Do you know who you, are or what ideas you, are closed to? Do you know why you are closed to that thought, idea, or person? Do you know what scares the shit out of you and triggers your monkey brain? Recovery requires that you be open to that thought, person, and unwanted feeling. Lean into it. It doesn’t mean that you have to do anything. Just simply be emotionally naked to the thought and be open. In time, it will spawn joy and happiness. It is the very property of open-hearted living. 

3. Focus on quality and depth rather than quantity and breadth. More isn’t always better. The culture in America is consumption-driven. The mentality is to make your stock value at least $1 more this year than last and next year even more yet into perpetuity. Cancer grows that way. Do you ever tell yourself enough is enough? 

Addicts in recovery must learn their limits or else they lose themselves in the consumerism of their drug of choice. A consumer mentality fuels monkey-brain thinking. It becomes an unguarded thought that invades and dominates and destroys life balance. 

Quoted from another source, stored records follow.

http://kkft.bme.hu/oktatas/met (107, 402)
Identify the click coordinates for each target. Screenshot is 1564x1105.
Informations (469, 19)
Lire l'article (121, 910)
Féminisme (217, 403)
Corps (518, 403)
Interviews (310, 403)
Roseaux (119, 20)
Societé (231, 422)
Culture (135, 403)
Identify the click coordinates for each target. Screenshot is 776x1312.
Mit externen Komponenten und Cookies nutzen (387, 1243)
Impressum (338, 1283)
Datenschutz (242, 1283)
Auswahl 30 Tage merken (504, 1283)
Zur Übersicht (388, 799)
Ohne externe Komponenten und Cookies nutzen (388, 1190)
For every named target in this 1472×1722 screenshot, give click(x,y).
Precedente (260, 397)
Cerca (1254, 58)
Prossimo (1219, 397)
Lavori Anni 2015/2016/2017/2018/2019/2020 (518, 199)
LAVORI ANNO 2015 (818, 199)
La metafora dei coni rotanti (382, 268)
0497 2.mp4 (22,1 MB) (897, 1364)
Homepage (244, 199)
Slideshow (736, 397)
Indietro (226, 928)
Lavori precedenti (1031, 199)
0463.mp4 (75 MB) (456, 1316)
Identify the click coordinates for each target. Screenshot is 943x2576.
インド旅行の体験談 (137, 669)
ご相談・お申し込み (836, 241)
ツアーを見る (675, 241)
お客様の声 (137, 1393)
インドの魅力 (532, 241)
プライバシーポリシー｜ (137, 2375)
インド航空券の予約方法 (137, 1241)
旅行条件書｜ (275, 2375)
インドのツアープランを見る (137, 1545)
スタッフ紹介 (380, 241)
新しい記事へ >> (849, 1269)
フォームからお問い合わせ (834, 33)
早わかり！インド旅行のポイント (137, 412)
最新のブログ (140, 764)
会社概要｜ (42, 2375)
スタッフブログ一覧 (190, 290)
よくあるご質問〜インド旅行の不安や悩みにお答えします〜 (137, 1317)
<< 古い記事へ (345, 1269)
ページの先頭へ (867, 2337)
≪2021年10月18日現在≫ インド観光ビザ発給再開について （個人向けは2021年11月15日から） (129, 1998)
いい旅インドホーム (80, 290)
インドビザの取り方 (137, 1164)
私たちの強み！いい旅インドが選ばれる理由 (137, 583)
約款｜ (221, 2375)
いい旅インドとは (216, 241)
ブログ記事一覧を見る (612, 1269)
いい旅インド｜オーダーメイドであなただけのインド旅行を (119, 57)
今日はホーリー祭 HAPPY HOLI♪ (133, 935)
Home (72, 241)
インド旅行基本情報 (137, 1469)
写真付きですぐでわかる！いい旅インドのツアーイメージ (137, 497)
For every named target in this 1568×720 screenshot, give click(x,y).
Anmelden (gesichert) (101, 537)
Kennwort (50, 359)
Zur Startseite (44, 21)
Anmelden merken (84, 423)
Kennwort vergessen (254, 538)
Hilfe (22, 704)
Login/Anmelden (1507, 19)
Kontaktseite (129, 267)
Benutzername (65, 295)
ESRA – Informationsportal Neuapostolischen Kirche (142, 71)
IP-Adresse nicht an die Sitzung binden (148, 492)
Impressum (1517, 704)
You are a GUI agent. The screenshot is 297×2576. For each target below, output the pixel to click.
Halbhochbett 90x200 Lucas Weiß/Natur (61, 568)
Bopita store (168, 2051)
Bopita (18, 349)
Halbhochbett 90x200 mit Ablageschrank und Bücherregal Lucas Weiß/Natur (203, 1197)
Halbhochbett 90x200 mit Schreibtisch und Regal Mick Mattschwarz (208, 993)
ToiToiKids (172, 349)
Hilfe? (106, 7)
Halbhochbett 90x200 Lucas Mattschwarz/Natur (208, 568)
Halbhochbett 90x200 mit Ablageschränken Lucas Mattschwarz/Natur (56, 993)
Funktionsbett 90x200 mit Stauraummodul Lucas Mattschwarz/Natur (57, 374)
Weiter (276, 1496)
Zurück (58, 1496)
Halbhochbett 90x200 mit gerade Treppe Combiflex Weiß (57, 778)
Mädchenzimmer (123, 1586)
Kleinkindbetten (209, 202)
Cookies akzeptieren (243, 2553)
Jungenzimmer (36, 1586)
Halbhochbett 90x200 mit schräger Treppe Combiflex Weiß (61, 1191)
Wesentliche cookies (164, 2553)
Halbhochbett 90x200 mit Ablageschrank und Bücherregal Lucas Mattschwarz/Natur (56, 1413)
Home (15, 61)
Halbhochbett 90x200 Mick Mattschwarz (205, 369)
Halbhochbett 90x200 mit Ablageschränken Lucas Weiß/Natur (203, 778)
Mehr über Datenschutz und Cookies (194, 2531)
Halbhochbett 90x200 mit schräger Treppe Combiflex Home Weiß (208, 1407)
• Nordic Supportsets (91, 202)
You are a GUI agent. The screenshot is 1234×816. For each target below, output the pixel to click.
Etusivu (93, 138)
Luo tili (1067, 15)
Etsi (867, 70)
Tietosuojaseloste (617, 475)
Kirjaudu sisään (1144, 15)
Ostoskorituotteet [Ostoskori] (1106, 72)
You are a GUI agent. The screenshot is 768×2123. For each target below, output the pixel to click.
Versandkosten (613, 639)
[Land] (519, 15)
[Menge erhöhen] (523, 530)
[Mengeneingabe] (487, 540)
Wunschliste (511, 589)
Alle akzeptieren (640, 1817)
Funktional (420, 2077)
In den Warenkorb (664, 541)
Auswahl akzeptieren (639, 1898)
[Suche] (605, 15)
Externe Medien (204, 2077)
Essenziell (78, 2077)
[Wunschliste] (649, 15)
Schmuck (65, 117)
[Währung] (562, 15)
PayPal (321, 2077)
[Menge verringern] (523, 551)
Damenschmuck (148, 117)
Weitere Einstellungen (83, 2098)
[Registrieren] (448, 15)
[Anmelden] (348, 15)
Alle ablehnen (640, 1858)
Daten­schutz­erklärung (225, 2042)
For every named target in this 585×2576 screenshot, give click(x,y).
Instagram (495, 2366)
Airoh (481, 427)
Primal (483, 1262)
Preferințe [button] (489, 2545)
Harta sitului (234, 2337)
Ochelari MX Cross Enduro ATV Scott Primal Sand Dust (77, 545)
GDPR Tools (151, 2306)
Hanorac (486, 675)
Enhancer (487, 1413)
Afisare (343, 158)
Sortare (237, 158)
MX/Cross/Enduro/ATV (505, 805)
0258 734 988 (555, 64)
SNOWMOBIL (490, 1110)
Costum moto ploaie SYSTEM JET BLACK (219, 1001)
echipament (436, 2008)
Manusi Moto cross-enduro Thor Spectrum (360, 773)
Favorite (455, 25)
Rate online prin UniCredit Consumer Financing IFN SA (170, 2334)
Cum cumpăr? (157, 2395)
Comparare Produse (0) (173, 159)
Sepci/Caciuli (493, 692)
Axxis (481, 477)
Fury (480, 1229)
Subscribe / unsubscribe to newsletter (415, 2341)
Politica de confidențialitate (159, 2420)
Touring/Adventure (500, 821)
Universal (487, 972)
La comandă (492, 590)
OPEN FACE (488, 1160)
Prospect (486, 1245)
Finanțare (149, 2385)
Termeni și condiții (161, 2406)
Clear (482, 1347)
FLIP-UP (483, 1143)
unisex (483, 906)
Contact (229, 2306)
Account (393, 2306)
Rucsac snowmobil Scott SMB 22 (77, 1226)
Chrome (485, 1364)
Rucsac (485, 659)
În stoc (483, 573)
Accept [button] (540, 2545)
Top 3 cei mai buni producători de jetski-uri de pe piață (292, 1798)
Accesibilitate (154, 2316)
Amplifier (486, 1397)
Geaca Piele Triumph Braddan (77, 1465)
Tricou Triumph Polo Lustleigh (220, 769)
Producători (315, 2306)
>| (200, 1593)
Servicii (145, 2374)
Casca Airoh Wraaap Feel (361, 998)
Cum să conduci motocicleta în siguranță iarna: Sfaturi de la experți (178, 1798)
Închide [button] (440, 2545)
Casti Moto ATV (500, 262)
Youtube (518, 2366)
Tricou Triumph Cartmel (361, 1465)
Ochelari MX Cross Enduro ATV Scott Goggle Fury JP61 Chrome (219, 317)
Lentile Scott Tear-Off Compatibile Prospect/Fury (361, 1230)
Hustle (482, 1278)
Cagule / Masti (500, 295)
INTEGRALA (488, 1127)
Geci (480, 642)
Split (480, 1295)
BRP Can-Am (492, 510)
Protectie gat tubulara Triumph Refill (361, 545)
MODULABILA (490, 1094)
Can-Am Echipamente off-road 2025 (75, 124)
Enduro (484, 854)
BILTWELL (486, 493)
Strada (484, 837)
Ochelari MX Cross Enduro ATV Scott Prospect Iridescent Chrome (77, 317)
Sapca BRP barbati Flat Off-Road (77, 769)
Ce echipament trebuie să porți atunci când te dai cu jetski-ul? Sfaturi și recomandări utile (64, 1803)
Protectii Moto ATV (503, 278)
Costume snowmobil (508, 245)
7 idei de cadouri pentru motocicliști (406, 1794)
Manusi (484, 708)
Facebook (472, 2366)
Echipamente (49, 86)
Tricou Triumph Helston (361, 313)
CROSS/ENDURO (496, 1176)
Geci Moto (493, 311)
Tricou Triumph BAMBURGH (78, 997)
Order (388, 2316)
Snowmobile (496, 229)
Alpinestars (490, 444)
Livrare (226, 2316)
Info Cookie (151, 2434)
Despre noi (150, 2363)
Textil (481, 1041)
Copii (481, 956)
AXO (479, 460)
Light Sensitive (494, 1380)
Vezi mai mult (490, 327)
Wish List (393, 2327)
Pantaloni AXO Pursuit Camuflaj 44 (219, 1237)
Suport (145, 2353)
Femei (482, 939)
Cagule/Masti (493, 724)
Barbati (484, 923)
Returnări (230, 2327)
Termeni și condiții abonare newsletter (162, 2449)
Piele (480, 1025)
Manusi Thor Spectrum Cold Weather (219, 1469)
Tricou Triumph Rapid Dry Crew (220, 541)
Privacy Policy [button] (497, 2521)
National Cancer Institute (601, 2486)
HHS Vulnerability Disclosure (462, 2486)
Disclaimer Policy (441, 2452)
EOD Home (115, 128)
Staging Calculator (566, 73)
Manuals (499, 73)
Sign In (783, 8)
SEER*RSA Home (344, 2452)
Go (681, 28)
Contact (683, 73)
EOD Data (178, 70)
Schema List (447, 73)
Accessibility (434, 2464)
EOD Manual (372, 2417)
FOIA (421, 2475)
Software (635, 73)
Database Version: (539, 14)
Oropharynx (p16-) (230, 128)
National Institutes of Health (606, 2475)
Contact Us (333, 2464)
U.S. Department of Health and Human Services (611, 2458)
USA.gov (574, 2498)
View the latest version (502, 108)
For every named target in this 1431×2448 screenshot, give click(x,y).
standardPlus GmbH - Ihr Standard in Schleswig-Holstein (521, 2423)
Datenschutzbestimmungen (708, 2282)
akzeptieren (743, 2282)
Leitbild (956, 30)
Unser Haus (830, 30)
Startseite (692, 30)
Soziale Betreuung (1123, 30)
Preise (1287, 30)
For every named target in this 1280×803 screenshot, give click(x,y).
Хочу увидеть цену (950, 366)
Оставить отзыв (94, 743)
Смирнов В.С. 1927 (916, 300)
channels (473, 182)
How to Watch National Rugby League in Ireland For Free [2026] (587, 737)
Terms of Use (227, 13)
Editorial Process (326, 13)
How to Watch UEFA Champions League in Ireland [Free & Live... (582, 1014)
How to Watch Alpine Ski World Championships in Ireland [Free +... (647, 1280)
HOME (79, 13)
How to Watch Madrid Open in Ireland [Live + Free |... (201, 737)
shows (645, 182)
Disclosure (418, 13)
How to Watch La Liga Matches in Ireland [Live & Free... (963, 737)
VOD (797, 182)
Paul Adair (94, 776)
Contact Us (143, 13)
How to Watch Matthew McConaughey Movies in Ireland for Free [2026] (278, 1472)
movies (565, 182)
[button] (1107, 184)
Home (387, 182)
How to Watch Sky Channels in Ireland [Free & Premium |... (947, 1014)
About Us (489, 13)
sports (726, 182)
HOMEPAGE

Addicts are forever seeking ways they can stretch their limits to live like “normies,” Why can’t I drink socially and control my drinking? Pot is not addictive, so why not an occasional doobie? What’s the problem with a 14-hour day? The world applauds achievement, don’t they? Questions like these rattle through the brains of recovering addicts every day. 

What becomes elusive is the quality of depth. What every addict must learn is that their addiction is a clarion call that more of what others do is not better. What is better is the call to go deep within oneself, to explore the depth of one’s own brilliance in the context of one’s limitations. Personal brilliance is deeper than any of us know. Even Jesus said, “he who believes will do the works that I do and even greater things than these.” Belief is cultivated by going deep into oneself and connecting to your own personal brilliance. Trust the journey of quality and depth. It always exceeds quantity and breadth.

Addicts manage the junkie worm blues and monkey brain thinking that sabotages recovery by cultivating their own brilliance through mindful practice and open-hearted living.